NASA's Planet-Hunting Kepler Space Telescope Is Running Out of Fuel (mashable.com)
Charlie Sobeck, the system engineer for the Kepler space telescope mission, said in a NASA statement that Kepler is running low on gas. According to Sobekc, it only has "several months" before it reaches the end of the its life. Mashable reports: NASA's Kepler spacecraft has been peering deep into the Milky Way galaxy for nearly a decade. It has spotted over 2,500 confirmed planets orbiting distant stars, and over 2,500 more possible worlds are waiting to be confirmed. Thirty of these confirmed planets live inside their host stars' habitable zones, places where liquid water could exist like it does on Earth. NASA placed the Kepler telescope 94 million miles away from Earth, in an orbit around the sun. This way, Earth's gravity and reflected light don't interfere with Kepler's precise measurements of distant planets. Out there, in the void, it's extremely unlikely that Kepler will become a threatening piece of space junk that could pose collision hazards to other satellites. Although Kepler will soon be spent and left to its long, lonely orbit in space, the spacecraft will soon be replaced by another exoplanet-hunting space telescope, NASA's Transiting Exoplanet Survey Satellite (TESS). TESS is set to launch into space on April 16.

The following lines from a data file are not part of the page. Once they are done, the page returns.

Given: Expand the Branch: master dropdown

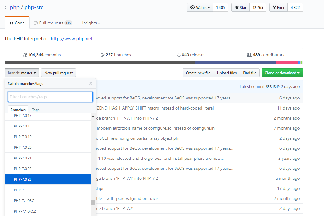Looking at the screenshot, I should point(22,73).
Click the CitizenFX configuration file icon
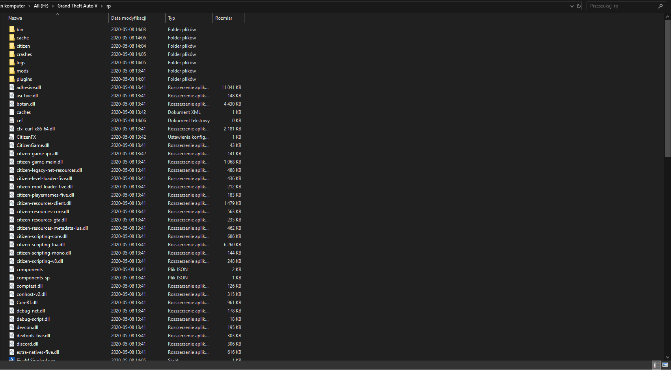Screen dimensions: 671x370 point(11,137)
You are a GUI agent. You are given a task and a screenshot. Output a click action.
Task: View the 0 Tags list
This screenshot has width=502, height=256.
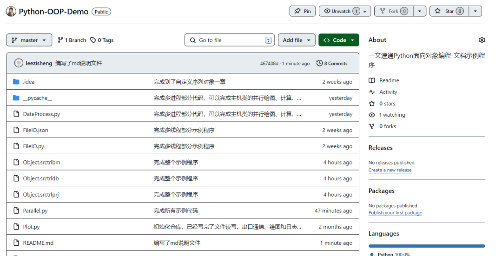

If you need to build, use and scrap a truck just to fuel up that car, springing for a newer better model instead might be indeed the better course of action.
If construction was anything like programming, an incorrectly fitted lock would bring down the entire building...
Why are people so fucking stupid with this.? Kepler is almost 100 million miles away. Idiots here talking about refueling, the fucking space shuttle only goes 400 miles, humans really only go 400 miles, outside of a whole bunch of moon missions that supposedly went off w/o a hitch, but now it's too hard. It's too hard. Too expensive. The moon is 250,000 miles away. Kepler is 95,000,000 miles away. Can you spot the problem?
My car runs out of fuel in 10 km, I should buy another one.
Better car analogy: Your 10 year old electric car with 300k miles on it, torn seats, and a shot suspension, has a shot battery that won't hold a charge anymore. Do you spend $50k on getting the battery replaced, or spend $40k on a brand new electric car with newer tech?